SASKATOON -- Led by Coun. Darren Hill, Saskatoon City Council will look closer at the role it can have in banning the controversial practice of conversion therapy.

"It was not anything I'm familiar with but I do know people who have experienced it and I agree it's very damaging," Hill said.

On Tuesday the city's Governance and Priorities Committee, which is made up of all members of council, reviewed a letter calling for a ban on conversion therapy in Saskatoon.

Conversion therapy is the practice of changing someone's sexual orientation or gender identity often through religious counselling.

The letter, penned by Fran Forsberg with the Grosvenor Park United Church, called it "abhorrent" with devastating consequences. Charlie Klassen with the church told the committee how conversion therapy harms a person's mental health.

"When you tell someone no, when you beat it into someone, whether literally or figuratively that their sexual orientation or gender identity is wrong … what's going to change is not their identity, what's going to change is their mental health," Klassen said.

"I do know that conversion therapy leads to feelings of shame, depression, anxiety and low self-esteem which in turn leads to an incredibly high rate of suicide attempts."

In response to Klassen and the letter, Hill put forward a motion asking the city's administration to report back on what role the City of Saskatoon can play "to ensure that conversion therapy is prohibited in Saskatoon.”

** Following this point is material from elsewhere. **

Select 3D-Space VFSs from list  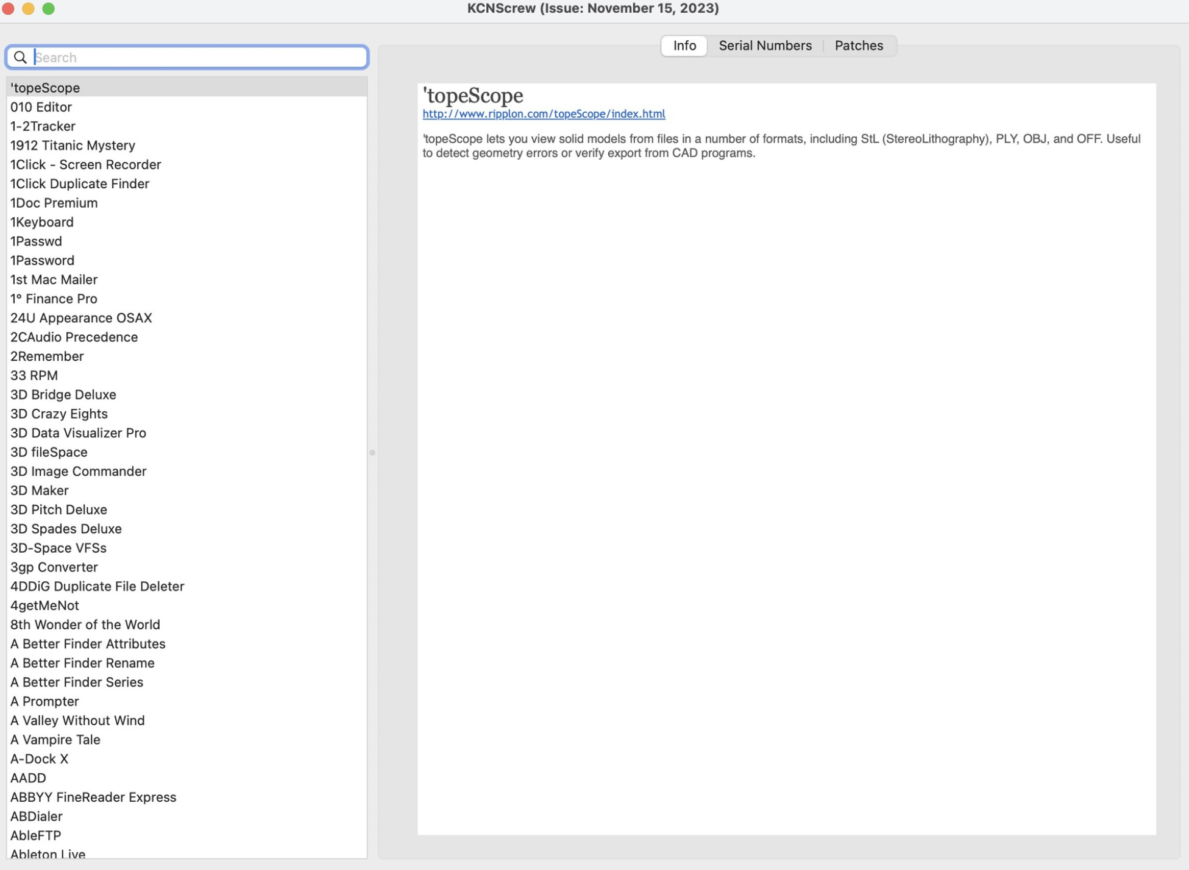[59, 547]
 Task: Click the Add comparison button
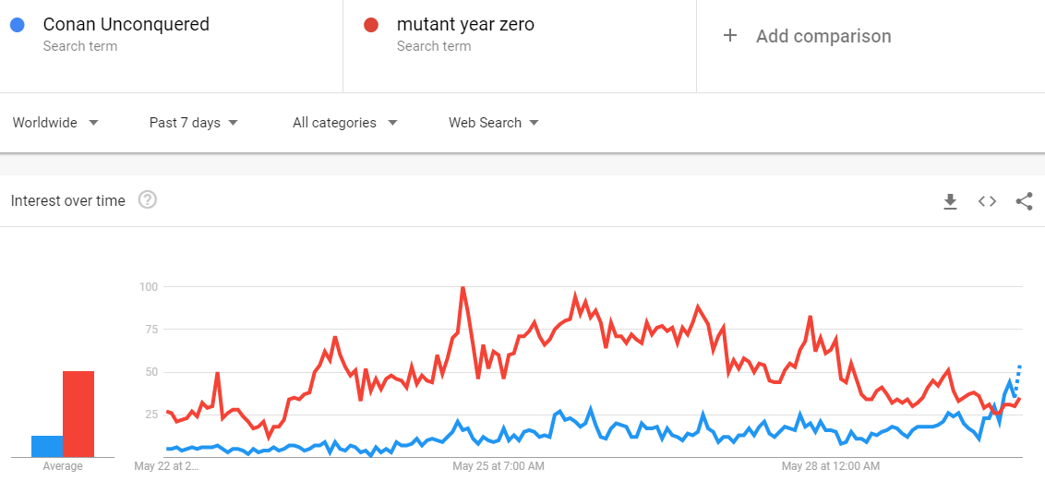pyautogui.click(x=807, y=36)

Hill's motion received unanimous support from the committee.

Out Saskatoon executive director Rachel Loewen Walker told CTV a bylaw banning the practice of conversion therapy may not be enough to stop it.

"The thing about conversion therapy is that it's not as though there's a sign that says 'we're practicing conversion therapy.' It takes the guise of support groups or spiritual workshops," she said. "That's where it's going to take more than a bylaw, but a bylaw will definitely be a powerful way of saying 'this is not okay.'"

For this ban to have an effect, the provincial and federal governments need to ban the practice as well, she said.

"Because it's ingrained in some systems, I think it will take provincial legislation, federal legislation, a lot of education," she said.

Because conversion therapy isn't advertised, Klassen said it's difficult to say whether the practice of conversion therapy is happening in Saskatoon.

"That's where it's very tricky," Klassen said. "For me the big thing is nobody should be forced to do it. Once you're an adult you can make that choice … but as a minor it's their parents making that choice for them, and I think that's where we need to change."